Revise the listing from "Identify the location of x-tick-label: 진짜." through "(1002, 684)." by changing "screenshot" to "image", keeping everything else the same.

RECORDS SUPPLIED -
>>>

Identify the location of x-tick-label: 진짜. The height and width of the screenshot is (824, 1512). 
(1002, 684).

<<<
>>>

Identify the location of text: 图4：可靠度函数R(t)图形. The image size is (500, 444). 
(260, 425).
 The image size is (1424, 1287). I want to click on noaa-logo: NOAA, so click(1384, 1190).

<<<

WRITTEN ANSWER -
Identify the location of x-tick-label: 진짜. The height and width of the image is (824, 1512). 
(1002, 684).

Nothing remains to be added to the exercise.